A Recurrent Signal Peptide Mutation in the Growth Hormone Releasing Hormone Receptor with Defective Translocation to the Cell Surface and Isolated Growth Hormone Deficiency

Michela Godi, Simona Mellone, Antonella Petri, Teresa Arrigo, Claudio Bardelli, Lucia Corrado, Simonetta Bellone, Flavia Prodam, Patricia Momigliano-Richiardi, Gianni Bona and Mara Giordano

Laboratory of Human Genetics, Department of Medical Sciences and Interdisciplinary Research Center of Autoimmune Diseases (M.Go., S.M., L.C., P.M.-R., M.Gi.), and Unit of Pediatrics, Department of Medical Sciences (A.P., S.B., F.P., G.B.), University of Eastern Piedmont, 28100 Novara, Italy; Department of Pediatrics (T.A.), University of Messina, 98100 Messina, Italy; and Laboratory of Pharmacology (C.B.), Department of Medical Sciences, University of Eastern Piedmont, 28100 Novara, Italy

Address all correspondence and requests for reprints to: Mara Giordano, Department of Medical Sciences, University of Eastern Piedmont, Via Solaroli 17, 28100 Novara, Italy. E-mail: mara.giordano{at}med.unipmn.it.

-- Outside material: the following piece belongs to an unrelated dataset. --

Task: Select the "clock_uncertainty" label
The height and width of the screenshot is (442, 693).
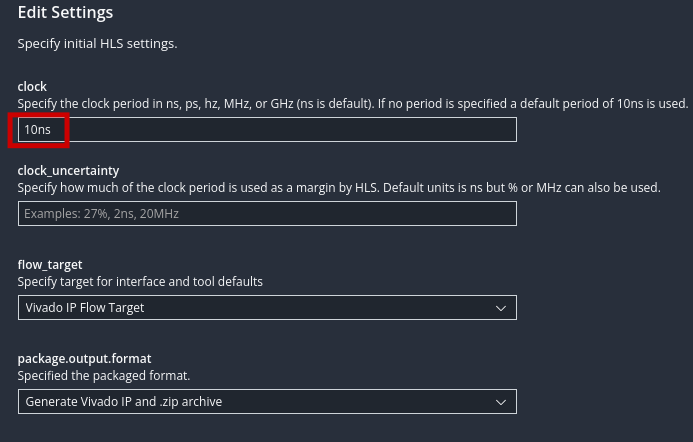Action: coord(68,171)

Context: Mutations in the GHRH receptor (GHRHR) have been detected in the familial type-IB isolated GH deficiency (IGHD-IB) inherited as an autosomal recessive disorder and characterized by a low but detectable serum GH level and good response to substitutive GH therapy.

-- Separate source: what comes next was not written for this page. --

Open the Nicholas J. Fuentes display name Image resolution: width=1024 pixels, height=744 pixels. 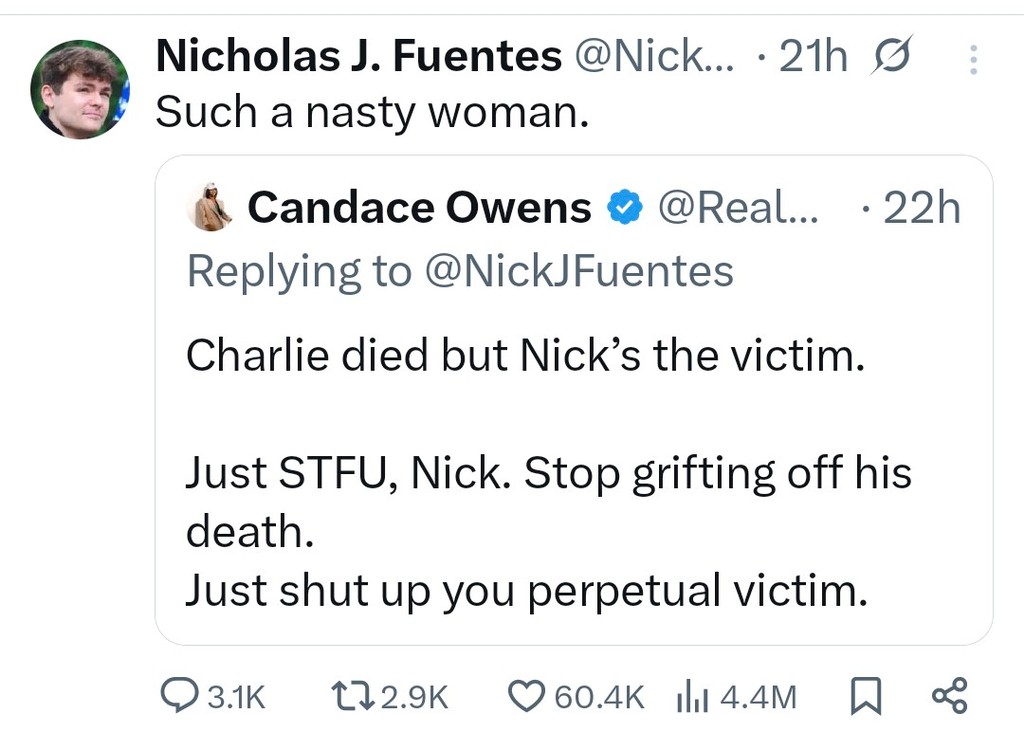coord(358,58)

Objective: The aim of our study was the identification of mutations in sporadic patients with a IGHD-IB phenotype.

Subjects and Methods: The GHRHR gene was systematically screened by DHPLC in 134 IGHD patients with no family history of the disorder or declared parental consanguinity.

Results: We identified a novel variation, Val10Gly, within the signal peptide at the heterozygous state in three patients and in one of 1084 controls (P = 0.004), suggesting that it might contribute to IGHD. The functional analysis showed that the signal peptide is not cleaved from the mutant GHRHR, which in turn is not translocated to the cellular surface, demonstrating that 10Gly drastically affects the receptor correct processing. Because 10Gly was also present in normal-stature relatives of the patients as well as in a control, it is likely that it exerts its effects in the context of other genetic and environmental susceptibility factors.

Conclusion: At difference from previous papers reporting GHRHR mutations in familial cases with a clear recessive mode of inheritance, our study was conducted on a large sample of sporadic patients and allowed to discover a novel mechanism of the disease caused by a recurrent dominant mutation in the GHRHR signal peptide associated with incomplete penetrance.